- TASK TO CARRY OUT: Without including any pictures, write out the data below exactly.

- DATA:
================================

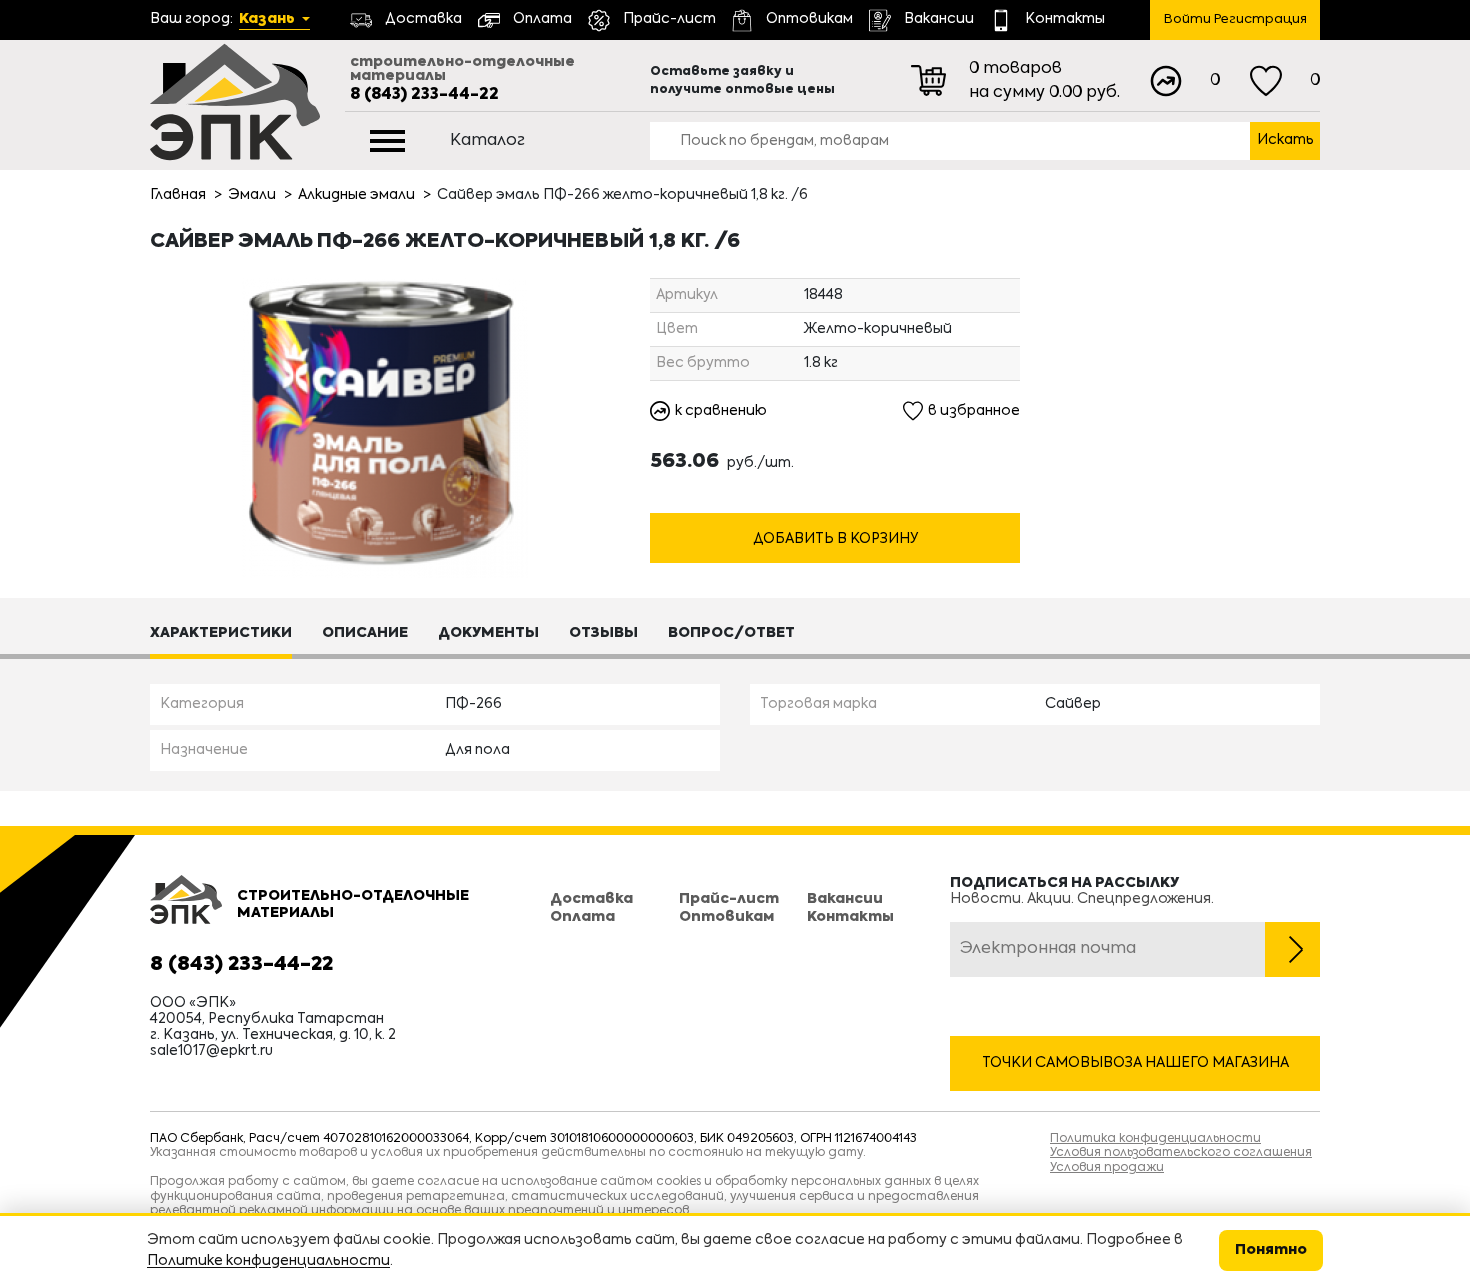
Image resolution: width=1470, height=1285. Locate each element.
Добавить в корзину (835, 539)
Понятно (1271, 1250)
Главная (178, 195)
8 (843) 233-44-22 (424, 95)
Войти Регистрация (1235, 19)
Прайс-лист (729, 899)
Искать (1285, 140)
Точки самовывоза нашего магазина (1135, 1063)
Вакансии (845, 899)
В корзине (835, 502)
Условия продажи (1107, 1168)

================================

- ANSWER BELOW:
Image resolution: width=1470, height=1285. Locate each element.
Добавить в корзину (835, 539)
Понятно (1271, 1250)
Главная (178, 195)
8 (843) 233-44-22 (424, 95)
Войти Регистрация (1235, 19)
Прайс-лист (729, 899)
Искать (1285, 140)
Точки самовывоза нашего магазина (1135, 1063)
Вакансии (845, 899)
В корзине (835, 502)
Условия продажи (1107, 1168)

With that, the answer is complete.